June 18, 2019 - 10:20 AM

It was known as the “tanker war.” In 1987, Iran wreaked havoc on global energy supplies moving through the Strait of Hormuz, using mines to attack Kuwaiti oil tankers and eventually triggering direct conflict between U.S. naval forces and Iranian vessels. The U.S. estimated that Iran had attacked more than 160 ships in its campaign to disrupt oil shipments from the Persian Gulf.

Is Tehran now taking a page from its 1980s playbook?

Washington says yes. The U.S. accuses Iran of carrying out a “blatant assault” on two tankers in the Gulf of Oman, one Japanese-owned and the other Norwegian-owned. The U.S. believes Iran’s Islamic Revolutionary Guard Corps may have used mines in the attacks. On Friday, U.S. Central Command released video that it said showed a Revolutionary Guard patrol boat pulling up alongside one of the tankers and retrieving an unexploded limpet mine off the ship’s hull.
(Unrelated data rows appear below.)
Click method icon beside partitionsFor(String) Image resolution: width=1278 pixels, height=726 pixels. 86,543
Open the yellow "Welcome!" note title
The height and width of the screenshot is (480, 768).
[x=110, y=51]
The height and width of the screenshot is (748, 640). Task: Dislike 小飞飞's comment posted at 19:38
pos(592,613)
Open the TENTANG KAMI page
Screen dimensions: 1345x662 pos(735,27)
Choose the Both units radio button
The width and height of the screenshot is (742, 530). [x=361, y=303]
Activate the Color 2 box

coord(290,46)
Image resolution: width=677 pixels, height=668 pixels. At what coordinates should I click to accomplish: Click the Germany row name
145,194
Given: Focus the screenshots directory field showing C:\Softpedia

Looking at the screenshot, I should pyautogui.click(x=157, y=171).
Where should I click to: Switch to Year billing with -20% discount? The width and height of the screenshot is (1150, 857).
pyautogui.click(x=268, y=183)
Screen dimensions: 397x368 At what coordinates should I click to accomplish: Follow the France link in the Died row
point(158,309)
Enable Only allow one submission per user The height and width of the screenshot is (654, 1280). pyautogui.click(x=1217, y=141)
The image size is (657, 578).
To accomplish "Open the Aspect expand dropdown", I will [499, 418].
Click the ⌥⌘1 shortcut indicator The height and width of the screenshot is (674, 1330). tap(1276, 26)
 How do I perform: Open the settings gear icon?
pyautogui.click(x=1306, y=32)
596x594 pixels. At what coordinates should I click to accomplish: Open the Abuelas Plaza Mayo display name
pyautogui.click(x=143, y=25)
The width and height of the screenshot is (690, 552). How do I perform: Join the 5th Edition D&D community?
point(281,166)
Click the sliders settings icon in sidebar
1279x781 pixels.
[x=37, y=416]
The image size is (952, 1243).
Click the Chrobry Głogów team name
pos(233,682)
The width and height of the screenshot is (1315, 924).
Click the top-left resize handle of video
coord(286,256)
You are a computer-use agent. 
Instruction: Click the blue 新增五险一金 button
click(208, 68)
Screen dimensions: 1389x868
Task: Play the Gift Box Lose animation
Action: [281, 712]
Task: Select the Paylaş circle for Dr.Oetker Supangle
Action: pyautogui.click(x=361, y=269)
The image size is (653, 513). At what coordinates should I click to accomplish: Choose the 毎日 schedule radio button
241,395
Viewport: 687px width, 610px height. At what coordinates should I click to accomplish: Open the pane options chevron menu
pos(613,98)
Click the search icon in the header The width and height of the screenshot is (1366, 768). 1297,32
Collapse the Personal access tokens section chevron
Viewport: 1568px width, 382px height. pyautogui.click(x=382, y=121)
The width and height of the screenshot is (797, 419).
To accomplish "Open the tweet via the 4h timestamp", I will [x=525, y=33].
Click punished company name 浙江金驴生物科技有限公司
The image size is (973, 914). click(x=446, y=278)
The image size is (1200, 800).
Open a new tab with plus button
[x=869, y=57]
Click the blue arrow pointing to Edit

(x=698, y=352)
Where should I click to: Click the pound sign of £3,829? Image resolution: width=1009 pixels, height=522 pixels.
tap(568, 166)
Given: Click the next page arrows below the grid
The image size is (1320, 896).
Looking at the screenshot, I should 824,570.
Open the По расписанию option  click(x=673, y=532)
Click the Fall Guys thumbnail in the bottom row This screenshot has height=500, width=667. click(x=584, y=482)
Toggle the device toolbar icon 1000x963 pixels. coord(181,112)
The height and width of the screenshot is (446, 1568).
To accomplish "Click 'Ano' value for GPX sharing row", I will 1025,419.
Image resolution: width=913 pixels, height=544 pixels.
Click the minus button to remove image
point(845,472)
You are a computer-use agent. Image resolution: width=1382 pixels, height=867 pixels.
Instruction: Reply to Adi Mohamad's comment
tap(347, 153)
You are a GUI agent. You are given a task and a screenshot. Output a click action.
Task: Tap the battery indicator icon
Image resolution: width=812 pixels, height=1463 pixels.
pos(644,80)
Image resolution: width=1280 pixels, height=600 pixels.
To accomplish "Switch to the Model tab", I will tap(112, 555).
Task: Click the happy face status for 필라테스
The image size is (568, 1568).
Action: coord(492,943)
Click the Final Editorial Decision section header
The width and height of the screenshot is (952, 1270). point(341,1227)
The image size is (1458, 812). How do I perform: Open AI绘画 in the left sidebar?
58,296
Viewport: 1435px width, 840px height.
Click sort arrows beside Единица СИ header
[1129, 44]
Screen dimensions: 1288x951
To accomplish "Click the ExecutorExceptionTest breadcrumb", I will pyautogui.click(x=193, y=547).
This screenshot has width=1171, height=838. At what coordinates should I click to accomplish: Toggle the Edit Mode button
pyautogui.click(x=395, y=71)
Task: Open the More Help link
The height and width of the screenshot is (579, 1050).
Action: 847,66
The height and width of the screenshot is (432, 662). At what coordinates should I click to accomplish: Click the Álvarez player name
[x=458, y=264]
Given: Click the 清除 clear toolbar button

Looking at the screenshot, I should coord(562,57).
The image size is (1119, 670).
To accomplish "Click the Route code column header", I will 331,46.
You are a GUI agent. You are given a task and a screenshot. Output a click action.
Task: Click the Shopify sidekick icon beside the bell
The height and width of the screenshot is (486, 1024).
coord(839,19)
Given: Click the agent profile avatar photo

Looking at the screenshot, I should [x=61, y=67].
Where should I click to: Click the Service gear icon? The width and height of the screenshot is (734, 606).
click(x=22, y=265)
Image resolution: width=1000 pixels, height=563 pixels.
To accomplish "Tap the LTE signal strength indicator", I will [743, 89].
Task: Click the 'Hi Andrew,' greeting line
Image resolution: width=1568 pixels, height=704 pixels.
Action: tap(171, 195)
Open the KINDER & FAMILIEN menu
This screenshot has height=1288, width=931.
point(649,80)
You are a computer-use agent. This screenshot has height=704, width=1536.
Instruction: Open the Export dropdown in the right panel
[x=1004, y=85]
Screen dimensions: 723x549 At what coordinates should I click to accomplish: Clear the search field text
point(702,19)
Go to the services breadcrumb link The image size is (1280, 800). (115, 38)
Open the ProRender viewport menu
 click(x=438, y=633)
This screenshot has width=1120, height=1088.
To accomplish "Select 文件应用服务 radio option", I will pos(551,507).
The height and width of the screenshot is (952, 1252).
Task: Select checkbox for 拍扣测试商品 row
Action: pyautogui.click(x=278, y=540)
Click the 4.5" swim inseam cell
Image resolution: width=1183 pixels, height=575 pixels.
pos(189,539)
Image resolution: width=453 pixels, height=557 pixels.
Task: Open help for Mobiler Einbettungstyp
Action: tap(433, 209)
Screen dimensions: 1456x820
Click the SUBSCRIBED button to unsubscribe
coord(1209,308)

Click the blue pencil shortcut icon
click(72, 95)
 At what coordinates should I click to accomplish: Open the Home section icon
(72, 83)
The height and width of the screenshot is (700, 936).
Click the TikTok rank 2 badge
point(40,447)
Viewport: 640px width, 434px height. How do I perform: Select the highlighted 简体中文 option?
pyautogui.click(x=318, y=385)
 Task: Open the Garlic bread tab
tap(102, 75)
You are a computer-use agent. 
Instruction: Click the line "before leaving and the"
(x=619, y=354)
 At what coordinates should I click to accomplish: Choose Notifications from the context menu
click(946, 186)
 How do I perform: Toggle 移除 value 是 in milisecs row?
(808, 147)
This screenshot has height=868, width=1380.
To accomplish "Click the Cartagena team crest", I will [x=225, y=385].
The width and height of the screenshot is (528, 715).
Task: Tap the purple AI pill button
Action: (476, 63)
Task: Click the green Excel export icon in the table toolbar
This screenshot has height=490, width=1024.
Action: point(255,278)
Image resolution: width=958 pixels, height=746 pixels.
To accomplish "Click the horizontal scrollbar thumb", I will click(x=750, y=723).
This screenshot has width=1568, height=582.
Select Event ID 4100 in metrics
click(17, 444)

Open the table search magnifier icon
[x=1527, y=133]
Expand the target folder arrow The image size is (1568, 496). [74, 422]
Iran is also suspected of using mines to attack four oil tankers off the coast of the United Arab Emirates in May. President Donald Trump said there was no doubt of Iran’s involvement in the tanker attacks, calling the regime “a nation of terror. … They’re in deep, deep trouble.”

For now, the priority for the U.S. and its allies should be to protect navigation. The West cannot allow the waters surrounding the Strait of Hormuz to be held hostage by Tehran. Nearly a third of the world’s crude oil passes through those waters. Naval ships from the U.S. and its allies can escort oil tankers and other ships through the strait and the Gulf of Oman while the threat from Iran looms. That’s what the U.S. did during the Tanker War.

As for Washington’s longer-term strategy toward Iran, the Trump administration should stay on course by squeezing Tehran with sanctions until supreme leader Ayatollah Ali Khamenei’s regime returns to the table to negotiate a better nuclear deal.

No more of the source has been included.